Sons Of Narcissistic Mothers

Sons of narcissistic mothers: I know you exist too. As do sons and daughters of narcissistic fathers. I think if I had my time again I would have made this website more general: children of narcissistic parents maybe. But it is what it is. And my experience, that I could write about, is of being the daughter of a narcissistic mother.

To the extent that being the son of a narcissistic mother is the same experience as for daughters, this website is for you too, and welcome to you, and I hope you get value from it. To the extent that it is different, I cannot write about it.

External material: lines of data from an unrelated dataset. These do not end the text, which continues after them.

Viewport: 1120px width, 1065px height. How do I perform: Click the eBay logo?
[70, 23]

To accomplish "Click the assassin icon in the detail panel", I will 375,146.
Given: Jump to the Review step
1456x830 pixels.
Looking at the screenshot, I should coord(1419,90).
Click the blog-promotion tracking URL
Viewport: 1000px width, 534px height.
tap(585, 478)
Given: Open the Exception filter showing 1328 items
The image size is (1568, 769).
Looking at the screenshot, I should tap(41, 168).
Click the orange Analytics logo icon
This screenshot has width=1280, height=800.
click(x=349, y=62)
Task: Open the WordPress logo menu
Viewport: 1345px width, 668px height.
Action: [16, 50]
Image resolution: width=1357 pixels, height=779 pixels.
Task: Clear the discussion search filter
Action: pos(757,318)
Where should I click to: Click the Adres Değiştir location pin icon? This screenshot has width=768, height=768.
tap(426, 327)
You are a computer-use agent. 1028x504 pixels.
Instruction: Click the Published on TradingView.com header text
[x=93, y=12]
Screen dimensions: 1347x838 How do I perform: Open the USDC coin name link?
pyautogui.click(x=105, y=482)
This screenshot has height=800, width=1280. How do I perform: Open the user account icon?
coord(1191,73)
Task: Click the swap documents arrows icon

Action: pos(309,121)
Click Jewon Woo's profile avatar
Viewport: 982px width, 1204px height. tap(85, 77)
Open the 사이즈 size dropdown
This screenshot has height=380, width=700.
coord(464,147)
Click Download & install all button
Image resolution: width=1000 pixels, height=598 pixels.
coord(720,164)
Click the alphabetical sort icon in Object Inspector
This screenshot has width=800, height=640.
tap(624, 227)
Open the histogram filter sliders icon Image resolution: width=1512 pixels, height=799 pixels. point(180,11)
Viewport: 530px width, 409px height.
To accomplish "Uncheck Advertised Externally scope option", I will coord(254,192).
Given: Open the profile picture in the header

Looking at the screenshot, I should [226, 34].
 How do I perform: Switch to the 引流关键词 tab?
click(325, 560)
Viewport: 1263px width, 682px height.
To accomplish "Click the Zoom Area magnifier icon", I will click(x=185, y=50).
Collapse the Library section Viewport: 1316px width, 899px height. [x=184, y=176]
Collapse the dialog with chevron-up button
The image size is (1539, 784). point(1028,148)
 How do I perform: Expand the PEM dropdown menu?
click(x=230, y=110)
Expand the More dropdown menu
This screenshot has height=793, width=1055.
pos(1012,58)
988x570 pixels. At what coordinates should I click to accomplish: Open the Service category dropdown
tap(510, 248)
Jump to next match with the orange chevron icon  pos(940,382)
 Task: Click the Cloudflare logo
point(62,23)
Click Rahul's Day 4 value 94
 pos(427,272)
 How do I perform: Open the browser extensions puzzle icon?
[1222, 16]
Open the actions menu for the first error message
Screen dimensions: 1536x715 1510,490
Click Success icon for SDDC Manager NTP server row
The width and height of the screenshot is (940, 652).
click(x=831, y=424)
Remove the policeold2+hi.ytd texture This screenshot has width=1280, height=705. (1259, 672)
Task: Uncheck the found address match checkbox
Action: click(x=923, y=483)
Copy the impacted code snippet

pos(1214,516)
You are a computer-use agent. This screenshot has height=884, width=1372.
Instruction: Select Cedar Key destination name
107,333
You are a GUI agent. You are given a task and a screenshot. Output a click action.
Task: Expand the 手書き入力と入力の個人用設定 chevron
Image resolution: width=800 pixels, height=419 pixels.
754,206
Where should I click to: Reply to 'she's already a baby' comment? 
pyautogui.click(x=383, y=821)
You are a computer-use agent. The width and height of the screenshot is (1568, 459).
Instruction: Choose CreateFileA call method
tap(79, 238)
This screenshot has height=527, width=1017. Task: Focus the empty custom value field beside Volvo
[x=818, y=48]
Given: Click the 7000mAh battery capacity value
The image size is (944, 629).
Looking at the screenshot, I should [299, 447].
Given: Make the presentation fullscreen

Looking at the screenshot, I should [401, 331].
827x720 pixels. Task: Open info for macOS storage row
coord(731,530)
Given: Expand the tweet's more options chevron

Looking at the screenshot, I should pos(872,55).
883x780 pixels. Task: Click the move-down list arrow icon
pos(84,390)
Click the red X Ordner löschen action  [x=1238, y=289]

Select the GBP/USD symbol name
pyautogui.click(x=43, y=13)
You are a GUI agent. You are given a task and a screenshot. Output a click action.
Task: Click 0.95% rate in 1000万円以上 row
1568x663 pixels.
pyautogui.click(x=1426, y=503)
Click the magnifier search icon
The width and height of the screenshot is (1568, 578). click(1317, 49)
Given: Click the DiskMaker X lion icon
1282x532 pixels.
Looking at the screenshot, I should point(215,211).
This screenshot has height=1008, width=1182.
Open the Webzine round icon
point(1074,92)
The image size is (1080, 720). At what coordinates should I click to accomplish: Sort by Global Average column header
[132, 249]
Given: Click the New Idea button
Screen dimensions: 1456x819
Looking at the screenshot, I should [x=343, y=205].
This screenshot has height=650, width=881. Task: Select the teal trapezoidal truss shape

The mother-daughter relationship is very specific. It is from her mother that a girl learns what it means to be a woman. A good functional mother helps her daughter grow into that woman, giving her practical advice regarding body changes, and health, and mothering in her turn, and hints and tips about being a woman in this world. Daughters of narcissistic mothers lose all that, and that is my experience and what I know.
But the mother-son relationship is very specific too. It is through his relationship with his mother that a boy learns how to relate to women, and of course with a narcissistic mother a man is going to not have a healthy model for those relationships.

It can cause problems in later relationships too, as his narcissistic mother can try to interfere in his marriage and the son’s partner would struggle to understand why he concedes to his mother so much. This can be a problem for daughters of narcissistic mothers too, of course, but I imagine it’s worse for men as our culture expects men to be strong and independent, and here is this man giving into his mother’s demands and whims. His whole concept of masculinity can be damaged by this. We could of course discuss whether that’s a fair concept of masculinity, but that’s a whole different topic. The reality for now is that strength and independence are considered hallmarks of masculinity, and the bullied son of a narcissistic mother can fail to show those traits sufficiently for his, or others’, liking.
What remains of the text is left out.